They said: "Blink and they've grown up", I have to agree, my girls are growing up too fast and becoming 3 crazy, funny, stubborn at times but sweet at many other times girls that I adore, they are getting into their own little selves, showing me their personalities and differences, their points of views and their ways to look at life...
She is still very sweet for the most part, educated and well behaved, but here and there she is staring to "Question" everything me or her dad ask from her, I don't mind the questioning actually, I love that she has her own opinions, but sometimes this "Questions" are oppositions to the rules we try to have at home, there is where the situations start, she'll ask me "Why?, I will try to explain, she will keep saying: But, but... why?? and I might try to explain one more time and then when she seems not to get it, I"ll just have to say the infamous "Because I said so" phrase.... Am I starting to be that mean mom?? I guess, but again I'll need lots of help to go thru this stage of life with my baby, which I know, she is not a baby anymore (sad face) At School she is doing very well, I am proud of her, but we missed an eye doctor appointment last year and her sight has gone really bad, she will be using glasses since next week, that has being hurting her school grades, but I am hopeful that the problem will get fixed with the new pair of glasses that are coming soon.

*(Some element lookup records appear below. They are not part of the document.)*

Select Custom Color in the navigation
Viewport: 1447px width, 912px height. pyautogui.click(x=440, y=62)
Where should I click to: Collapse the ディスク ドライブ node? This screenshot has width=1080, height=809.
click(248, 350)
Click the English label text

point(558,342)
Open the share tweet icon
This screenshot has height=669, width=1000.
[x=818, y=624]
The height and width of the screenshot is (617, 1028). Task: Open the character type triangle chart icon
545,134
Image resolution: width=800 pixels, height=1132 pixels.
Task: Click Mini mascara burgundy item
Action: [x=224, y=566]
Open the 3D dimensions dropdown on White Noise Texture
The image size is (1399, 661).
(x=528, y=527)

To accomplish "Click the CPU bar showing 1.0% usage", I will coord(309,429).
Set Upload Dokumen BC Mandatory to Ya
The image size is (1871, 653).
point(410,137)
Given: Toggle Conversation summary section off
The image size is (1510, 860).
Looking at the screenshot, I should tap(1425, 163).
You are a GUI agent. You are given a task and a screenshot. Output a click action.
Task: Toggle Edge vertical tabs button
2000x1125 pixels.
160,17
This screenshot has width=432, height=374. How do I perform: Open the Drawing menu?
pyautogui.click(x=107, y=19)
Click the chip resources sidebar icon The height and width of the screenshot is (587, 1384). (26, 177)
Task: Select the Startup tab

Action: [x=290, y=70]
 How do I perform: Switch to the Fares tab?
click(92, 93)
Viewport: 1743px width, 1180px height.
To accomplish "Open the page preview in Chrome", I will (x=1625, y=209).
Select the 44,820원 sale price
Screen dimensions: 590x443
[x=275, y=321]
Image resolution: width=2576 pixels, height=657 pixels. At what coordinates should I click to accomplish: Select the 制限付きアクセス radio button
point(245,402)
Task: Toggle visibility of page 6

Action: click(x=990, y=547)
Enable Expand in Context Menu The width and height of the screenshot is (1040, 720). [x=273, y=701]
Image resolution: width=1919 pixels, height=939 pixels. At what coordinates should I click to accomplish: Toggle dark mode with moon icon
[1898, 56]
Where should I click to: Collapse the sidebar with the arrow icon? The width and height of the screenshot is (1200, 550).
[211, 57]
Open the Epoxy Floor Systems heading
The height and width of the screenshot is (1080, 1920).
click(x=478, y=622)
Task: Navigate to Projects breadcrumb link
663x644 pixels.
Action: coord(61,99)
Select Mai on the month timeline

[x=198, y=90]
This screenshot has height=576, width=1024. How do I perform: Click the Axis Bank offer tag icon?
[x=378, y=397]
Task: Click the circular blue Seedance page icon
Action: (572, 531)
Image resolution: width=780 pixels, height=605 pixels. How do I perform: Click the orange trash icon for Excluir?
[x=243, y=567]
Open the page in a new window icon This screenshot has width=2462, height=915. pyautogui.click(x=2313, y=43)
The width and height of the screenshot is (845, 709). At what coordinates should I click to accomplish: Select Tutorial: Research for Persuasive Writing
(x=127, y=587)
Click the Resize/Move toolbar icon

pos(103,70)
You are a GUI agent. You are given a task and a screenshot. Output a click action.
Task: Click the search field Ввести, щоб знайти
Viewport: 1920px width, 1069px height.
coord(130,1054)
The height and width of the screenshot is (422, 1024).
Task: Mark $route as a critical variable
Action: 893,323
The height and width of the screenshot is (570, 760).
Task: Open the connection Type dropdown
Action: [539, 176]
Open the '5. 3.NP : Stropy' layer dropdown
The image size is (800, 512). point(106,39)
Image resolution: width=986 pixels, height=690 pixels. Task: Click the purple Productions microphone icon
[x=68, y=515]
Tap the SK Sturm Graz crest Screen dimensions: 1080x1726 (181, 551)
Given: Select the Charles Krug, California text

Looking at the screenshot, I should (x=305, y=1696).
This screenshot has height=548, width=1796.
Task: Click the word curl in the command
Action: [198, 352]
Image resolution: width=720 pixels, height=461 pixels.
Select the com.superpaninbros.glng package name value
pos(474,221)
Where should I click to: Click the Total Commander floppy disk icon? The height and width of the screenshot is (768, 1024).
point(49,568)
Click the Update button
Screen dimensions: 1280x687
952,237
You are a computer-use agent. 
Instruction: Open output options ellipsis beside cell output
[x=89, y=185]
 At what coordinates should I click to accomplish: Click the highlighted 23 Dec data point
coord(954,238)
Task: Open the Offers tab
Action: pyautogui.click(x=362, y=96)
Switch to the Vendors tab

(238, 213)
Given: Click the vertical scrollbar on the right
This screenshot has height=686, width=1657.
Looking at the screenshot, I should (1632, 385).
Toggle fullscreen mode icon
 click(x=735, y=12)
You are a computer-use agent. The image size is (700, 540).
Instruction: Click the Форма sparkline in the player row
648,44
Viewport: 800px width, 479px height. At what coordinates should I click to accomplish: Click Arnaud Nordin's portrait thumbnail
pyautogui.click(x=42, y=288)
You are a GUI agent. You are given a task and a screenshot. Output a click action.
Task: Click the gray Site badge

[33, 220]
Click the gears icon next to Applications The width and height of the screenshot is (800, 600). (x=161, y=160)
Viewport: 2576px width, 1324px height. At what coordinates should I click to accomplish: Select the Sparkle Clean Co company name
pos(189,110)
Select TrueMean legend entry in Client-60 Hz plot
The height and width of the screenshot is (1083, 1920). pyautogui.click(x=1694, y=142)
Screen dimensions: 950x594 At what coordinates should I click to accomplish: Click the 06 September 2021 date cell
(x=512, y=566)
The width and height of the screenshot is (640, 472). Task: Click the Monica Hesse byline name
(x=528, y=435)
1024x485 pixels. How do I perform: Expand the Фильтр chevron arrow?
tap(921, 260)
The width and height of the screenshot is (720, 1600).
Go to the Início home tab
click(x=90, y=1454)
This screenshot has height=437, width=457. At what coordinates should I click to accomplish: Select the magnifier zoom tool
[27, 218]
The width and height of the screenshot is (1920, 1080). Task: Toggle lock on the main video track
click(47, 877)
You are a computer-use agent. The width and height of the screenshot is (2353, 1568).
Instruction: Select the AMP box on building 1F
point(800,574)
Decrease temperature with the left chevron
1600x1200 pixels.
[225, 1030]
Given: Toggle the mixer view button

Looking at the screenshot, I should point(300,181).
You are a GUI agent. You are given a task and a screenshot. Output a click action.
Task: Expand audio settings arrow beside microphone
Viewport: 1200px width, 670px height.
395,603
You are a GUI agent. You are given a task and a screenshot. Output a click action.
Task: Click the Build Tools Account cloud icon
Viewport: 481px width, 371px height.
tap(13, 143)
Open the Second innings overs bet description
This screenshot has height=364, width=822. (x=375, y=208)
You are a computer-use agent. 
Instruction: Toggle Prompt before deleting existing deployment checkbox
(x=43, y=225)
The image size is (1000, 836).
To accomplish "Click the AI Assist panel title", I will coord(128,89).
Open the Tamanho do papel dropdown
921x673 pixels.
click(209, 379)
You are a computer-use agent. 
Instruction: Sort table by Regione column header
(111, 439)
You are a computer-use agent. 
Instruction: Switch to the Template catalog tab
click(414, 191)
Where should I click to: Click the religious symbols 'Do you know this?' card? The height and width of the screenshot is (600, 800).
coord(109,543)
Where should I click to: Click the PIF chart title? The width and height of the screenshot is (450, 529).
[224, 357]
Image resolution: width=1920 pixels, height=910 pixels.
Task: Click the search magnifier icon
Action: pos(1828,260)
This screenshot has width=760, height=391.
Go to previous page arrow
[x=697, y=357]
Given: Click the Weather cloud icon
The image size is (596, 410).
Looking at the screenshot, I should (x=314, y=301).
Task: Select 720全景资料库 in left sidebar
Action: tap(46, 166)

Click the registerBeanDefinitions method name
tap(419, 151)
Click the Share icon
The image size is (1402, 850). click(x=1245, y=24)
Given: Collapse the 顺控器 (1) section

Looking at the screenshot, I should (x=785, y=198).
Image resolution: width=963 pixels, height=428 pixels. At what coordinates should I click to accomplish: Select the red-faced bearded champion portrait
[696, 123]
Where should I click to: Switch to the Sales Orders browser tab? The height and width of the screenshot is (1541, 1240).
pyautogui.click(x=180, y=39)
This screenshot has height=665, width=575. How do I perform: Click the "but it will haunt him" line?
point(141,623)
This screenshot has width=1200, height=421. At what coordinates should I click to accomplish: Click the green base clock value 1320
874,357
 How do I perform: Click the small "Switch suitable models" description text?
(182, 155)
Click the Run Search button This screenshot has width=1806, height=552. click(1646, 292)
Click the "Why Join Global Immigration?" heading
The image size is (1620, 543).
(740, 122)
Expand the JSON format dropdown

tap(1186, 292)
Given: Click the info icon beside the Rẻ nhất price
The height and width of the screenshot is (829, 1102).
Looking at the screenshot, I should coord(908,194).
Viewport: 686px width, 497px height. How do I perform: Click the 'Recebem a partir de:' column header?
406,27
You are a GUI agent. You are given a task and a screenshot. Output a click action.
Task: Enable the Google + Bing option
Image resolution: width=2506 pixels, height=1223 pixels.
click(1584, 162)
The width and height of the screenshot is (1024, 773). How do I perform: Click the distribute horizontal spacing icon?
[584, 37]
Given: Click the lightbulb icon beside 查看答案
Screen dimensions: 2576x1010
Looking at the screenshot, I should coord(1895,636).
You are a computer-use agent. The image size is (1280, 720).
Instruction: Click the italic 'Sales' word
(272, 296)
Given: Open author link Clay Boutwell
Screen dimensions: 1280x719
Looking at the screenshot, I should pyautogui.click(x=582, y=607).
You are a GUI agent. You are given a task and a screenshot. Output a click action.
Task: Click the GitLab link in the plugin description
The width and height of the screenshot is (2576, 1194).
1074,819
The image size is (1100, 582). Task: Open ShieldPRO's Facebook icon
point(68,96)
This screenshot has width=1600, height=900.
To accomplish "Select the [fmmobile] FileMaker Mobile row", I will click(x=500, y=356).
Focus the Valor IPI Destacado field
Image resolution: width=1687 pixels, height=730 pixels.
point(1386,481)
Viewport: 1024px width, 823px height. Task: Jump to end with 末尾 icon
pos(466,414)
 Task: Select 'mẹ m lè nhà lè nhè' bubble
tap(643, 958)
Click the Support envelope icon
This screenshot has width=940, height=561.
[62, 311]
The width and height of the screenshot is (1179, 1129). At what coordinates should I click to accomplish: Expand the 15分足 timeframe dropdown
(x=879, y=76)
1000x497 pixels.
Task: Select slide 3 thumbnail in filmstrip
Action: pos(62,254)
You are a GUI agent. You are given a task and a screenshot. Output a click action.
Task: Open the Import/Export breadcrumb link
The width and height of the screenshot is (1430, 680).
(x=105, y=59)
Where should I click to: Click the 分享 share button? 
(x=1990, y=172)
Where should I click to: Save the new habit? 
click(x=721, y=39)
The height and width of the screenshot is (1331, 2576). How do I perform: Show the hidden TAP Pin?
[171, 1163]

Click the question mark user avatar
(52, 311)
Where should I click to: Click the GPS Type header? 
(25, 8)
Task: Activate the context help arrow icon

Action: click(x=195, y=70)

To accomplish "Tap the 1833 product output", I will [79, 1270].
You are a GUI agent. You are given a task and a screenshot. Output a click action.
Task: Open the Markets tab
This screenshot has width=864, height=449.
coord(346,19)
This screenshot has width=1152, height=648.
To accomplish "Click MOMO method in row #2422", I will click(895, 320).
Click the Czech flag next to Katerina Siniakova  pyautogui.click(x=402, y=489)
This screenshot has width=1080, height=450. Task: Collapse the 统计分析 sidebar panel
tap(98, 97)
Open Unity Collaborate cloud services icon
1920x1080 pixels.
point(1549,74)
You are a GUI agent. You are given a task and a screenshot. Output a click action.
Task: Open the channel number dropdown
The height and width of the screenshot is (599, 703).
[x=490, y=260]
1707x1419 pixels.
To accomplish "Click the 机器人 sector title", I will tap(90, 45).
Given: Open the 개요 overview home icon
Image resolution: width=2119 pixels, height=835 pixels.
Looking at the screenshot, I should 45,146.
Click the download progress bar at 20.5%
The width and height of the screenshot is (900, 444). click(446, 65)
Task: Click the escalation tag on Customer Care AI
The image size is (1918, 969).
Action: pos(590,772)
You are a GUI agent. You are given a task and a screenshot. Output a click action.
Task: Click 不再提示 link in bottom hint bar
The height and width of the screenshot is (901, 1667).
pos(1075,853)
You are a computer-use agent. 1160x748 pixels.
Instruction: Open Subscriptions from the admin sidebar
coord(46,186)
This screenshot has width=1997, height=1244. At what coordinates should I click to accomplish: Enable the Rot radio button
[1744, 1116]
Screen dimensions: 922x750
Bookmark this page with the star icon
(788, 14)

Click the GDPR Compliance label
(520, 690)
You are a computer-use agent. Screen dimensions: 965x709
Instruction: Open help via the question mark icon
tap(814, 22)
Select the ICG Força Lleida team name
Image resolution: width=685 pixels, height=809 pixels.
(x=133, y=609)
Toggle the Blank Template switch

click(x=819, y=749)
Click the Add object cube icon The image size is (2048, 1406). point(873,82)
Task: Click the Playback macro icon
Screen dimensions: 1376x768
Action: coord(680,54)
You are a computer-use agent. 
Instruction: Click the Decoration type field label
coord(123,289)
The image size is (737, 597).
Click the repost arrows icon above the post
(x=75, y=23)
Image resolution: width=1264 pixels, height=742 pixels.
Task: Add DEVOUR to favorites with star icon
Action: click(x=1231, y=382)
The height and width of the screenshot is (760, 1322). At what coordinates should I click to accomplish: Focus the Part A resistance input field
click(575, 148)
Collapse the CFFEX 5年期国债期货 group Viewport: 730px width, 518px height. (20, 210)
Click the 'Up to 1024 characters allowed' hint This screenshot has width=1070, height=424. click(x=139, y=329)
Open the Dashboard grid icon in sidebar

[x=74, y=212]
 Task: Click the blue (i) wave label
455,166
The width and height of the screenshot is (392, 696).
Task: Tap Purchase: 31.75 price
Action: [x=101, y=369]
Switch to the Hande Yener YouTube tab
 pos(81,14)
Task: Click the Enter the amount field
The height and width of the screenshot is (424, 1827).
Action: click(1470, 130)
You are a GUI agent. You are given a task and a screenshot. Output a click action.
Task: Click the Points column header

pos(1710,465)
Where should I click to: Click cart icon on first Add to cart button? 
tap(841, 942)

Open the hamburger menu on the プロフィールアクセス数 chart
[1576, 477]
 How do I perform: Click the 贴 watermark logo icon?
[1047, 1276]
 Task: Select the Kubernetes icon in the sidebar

They all are sweet and sensitive, they have the sweetest hearts, but also get frustrated a lot with themselves because of the age gap between them, so it's a challenge to have them all playing together without someone fighting, when it does happen and they play happily I feel like a million bucks.
It's so funny how I love them all the same, but I can't help to act differently with each one, probably influenced by the age each one has and their personalities, I think I'm trying to meet the needs of all of them my 3 loves, I hope one day you can remember certain times where maybe I wasn't the best mom to you, but for sure I tried to be the mom that you needed me to be.
I am proud of my 3 little girls, and guilty too because now that I am always busy I feel I am not the mom they all deserve, my attention is limited, my time as well, I try, but there is a big difference of when I had only Sophie and she had me all for herself than now trying to teach each one their tasks for their respective age while dealing with 2 more kids all talking at the same time and not going insane.
I hope and wish they can get something more in exchange of my lack of time, my hope is that they can get family, sisters, memories, a little bit of a messy house, (and an almost crazy mom) but a lot of fun and love.